**EXERCISE PROMPT:** After finding the line with "Open Settings gear in the sidebar" in the entries below, retype exactly each line from there through the line with "The image size is (747, 560).", including that final line.

**SUPPLIED MATERIAL:**

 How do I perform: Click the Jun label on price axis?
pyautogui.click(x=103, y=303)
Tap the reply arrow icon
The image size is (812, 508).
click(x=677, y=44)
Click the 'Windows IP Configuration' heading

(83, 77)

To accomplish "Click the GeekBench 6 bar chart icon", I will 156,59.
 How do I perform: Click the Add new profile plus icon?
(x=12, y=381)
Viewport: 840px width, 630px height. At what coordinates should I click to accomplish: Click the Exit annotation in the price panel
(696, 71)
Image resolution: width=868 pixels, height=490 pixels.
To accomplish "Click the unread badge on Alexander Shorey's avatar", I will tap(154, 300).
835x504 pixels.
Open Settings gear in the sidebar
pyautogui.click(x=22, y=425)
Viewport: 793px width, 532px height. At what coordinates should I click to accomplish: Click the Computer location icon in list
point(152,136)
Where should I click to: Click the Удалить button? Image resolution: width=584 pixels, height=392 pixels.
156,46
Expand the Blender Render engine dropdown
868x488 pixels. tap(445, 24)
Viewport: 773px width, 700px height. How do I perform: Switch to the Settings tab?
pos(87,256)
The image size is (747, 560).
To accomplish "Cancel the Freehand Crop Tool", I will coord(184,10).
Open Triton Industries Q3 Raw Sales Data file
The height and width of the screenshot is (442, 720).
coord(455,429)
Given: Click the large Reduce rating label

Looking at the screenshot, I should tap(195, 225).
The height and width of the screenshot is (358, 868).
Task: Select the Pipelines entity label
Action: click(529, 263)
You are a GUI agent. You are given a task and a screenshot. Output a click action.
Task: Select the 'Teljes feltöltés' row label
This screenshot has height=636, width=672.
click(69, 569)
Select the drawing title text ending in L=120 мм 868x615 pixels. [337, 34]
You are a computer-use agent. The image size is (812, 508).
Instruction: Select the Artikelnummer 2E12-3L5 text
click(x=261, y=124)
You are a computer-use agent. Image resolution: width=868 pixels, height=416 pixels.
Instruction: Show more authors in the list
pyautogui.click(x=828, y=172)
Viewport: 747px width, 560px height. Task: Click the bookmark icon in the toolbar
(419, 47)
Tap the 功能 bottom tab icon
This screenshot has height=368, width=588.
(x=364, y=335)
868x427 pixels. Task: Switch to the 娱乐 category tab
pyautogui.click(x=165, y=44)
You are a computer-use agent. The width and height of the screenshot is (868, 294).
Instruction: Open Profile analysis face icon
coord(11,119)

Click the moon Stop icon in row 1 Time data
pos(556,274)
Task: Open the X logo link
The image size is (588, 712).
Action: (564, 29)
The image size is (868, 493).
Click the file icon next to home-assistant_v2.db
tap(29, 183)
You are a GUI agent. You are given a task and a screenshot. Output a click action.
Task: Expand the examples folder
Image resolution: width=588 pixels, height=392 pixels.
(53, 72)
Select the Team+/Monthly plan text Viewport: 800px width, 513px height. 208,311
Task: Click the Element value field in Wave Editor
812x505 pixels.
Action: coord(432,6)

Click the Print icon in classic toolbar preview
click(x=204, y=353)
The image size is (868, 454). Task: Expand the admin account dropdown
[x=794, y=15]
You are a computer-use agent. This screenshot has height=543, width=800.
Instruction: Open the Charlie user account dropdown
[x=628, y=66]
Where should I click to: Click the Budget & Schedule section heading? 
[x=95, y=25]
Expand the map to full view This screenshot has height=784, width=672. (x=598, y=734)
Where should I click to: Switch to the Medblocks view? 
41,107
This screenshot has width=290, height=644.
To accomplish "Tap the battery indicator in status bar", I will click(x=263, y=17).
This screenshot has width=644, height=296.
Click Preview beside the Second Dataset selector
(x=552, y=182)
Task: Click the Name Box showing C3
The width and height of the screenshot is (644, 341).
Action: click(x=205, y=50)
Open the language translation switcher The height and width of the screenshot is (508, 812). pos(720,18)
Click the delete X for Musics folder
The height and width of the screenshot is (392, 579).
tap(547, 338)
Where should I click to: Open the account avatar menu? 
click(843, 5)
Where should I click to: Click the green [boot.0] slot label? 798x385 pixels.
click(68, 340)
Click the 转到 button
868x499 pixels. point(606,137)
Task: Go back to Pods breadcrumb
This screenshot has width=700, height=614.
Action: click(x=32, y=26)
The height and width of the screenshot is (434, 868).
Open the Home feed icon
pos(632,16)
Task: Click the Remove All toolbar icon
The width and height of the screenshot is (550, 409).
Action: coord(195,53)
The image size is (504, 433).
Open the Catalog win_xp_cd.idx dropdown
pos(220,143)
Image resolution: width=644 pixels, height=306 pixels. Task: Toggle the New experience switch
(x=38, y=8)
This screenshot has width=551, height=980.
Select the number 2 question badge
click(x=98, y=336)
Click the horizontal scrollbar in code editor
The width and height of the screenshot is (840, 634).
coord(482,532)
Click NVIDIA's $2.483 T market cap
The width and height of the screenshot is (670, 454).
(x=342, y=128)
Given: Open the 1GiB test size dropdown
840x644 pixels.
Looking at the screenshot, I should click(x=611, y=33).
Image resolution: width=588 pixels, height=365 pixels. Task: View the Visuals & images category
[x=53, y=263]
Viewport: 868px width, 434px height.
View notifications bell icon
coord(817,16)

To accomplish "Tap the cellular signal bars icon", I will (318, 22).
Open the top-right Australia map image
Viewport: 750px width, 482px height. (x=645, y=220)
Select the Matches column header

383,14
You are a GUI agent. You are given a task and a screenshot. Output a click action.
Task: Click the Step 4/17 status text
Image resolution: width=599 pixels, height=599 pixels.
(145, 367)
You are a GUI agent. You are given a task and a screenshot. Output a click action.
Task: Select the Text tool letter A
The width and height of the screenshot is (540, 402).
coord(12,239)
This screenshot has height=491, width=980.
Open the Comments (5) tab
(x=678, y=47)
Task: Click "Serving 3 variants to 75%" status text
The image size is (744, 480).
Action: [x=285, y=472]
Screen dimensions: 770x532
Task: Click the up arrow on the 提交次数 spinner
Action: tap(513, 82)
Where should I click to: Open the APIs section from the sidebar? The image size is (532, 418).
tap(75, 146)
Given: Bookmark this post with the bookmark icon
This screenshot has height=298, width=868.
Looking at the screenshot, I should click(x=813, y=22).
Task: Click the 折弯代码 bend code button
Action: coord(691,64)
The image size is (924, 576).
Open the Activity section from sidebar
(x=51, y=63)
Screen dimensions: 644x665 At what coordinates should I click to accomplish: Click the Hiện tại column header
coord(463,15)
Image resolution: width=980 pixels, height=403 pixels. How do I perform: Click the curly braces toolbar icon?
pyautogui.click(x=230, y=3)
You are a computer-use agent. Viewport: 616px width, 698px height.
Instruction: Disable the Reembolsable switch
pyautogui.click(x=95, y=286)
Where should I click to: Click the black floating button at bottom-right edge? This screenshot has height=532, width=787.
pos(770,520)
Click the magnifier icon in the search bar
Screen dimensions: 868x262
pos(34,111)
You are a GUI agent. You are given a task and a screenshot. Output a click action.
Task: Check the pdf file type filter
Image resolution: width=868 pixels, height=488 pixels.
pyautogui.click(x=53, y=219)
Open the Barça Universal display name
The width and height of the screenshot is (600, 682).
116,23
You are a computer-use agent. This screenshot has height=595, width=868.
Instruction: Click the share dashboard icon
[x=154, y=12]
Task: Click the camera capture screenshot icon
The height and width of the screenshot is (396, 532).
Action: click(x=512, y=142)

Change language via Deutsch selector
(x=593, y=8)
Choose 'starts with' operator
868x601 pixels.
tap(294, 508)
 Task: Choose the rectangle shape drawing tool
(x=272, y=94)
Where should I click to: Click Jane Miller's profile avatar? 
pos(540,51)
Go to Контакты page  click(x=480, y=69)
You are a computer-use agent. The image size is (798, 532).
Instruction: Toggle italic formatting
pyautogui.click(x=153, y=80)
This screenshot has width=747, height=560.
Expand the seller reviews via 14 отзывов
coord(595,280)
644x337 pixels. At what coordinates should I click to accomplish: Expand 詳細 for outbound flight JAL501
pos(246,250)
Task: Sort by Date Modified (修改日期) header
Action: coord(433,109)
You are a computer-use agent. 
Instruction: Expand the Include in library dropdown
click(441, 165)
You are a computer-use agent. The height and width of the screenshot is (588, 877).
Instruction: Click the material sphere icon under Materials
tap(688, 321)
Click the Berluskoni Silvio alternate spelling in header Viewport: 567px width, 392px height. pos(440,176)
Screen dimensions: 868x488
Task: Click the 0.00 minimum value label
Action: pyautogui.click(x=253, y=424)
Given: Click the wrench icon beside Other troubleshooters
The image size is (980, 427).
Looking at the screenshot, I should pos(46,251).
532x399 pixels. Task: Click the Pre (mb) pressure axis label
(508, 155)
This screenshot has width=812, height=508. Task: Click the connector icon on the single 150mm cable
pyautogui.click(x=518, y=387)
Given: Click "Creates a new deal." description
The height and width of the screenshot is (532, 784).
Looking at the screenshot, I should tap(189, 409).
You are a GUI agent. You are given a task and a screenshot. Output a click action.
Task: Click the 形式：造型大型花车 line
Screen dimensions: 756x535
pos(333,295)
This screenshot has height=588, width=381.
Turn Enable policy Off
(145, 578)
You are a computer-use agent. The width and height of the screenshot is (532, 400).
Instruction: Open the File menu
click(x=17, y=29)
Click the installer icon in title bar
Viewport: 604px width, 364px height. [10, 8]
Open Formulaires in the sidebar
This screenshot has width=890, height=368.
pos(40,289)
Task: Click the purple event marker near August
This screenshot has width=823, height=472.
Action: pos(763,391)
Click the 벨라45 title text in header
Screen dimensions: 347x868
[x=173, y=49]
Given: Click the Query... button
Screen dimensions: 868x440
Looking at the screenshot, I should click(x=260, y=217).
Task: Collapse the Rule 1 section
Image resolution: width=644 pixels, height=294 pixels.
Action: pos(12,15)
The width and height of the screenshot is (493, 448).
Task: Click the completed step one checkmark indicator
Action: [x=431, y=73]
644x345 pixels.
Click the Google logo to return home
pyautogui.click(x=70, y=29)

**EXERCISE SOLUTION:**
Open Settings gear in the sidebar
pyautogui.click(x=22, y=425)
Viewport: 793px width, 532px height. At what coordinates should I click to accomplish: Click the Computer location icon in list
point(152,136)
Where should I click to: Click the Удалить button? Image resolution: width=584 pixels, height=392 pixels.
156,46
Expand the Blender Render engine dropdown
868x488 pixels. tap(445, 24)
Viewport: 773px width, 700px height. How do I perform: Switch to the Settings tab?
pos(87,256)
The image size is (747, 560).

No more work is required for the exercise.